An Introduction

Hi. Welcome to BourGroup and my blog. Phil

Phil Bour is a CERTIFIED FINANCIAL PLANNER(tm) professional since 2004, a Magna Cum Laude college graduate and an accounting professional for over 35+ years. I love numbers, statistics and economic history.

I am also an Enrolled Agent (EA) to represent taxpayers before the Internal Revenue Service and to prepare tax returns.

"Phil"osophy: I believe that you can manage your money on your own (not necessarily through individual stock selection but through mutual funds, ETF's and other solutions) once you receive some one-time, professional guidance. Why pay annual fees when there may be little added value? For additional information, first read the "An Introduction" label at the left. Then move on to others.

Monday, March 15, 2010

AUM - Assets Under Management

My financial planning practice does not charge for assets under management (AUM) but the majority of planners do. Though there are conflicts-of-interest with all forms of compensation, let's look at advisors that manage your money and charge a fee to do so.

Does your advisor "disclose all conflicts of interest"? Disclosure is key.

Here are a few examples:

(1) Should you keep your money at your 401k with your employer?

If yes, the AUM advisor then cannot (should not) charge for those assets; unless you rollover those 401k dollars to an IRA the advisor can manage. If you are between the ages of 55 (the age you can remove money from a 401k without the 10% penalty) and age 59 and 1/2, then you have lost the opportunity to access those funds penalty free if you roll them over.

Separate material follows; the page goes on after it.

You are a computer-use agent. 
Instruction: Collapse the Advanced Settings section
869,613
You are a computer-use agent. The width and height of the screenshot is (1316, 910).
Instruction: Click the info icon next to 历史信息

(2) Should you borrow from your home equity or use some of your investable assets to make a substantial purchase (car, second home, etc.)?

Going into debt safeguards your investable assets under management and does not lower the fees being charged by your advisor. Many reasons may be given for why debt is the better option but is there not a conflict of interest?

(3) Should you invest in a 529 college plan or invest by segregating your own funds?

Again, the money removed from your portfolio and managed by a state's 529 plan is no longer under the fee structure of the planner charging AUM (or should not be). This does not mean that investing through a ROTH IRA may not be a better solution than a 529 and provide you with more flexibility but, again, might there be a conflict of interest?

(4) Most egregious in my opinion is when planners manage your assets, charge a flat fee for all of them, yet suggest that some be held in cash or laddered CD's and/or fixed income that earn less than the fee charged by the advisor. Are you paying the same rate regardless of the asset type?

You can invest in CD's on your own. An advisor has little room to add value to the fixed income portion of your portfolio that may average 5%. If he charges 1%, for example, then that is 20% of what you make. That is excessive, don't you think?

The problem, of-course, is that planners know that asset allocation is where the volatility of returns can be managed. Therefore, if you only have the planner manage your stock investments then they have no effective way to allocate funds, manage risk and, therefore, manage the amount of fees they receive if (actually, when) the stock market goes down again.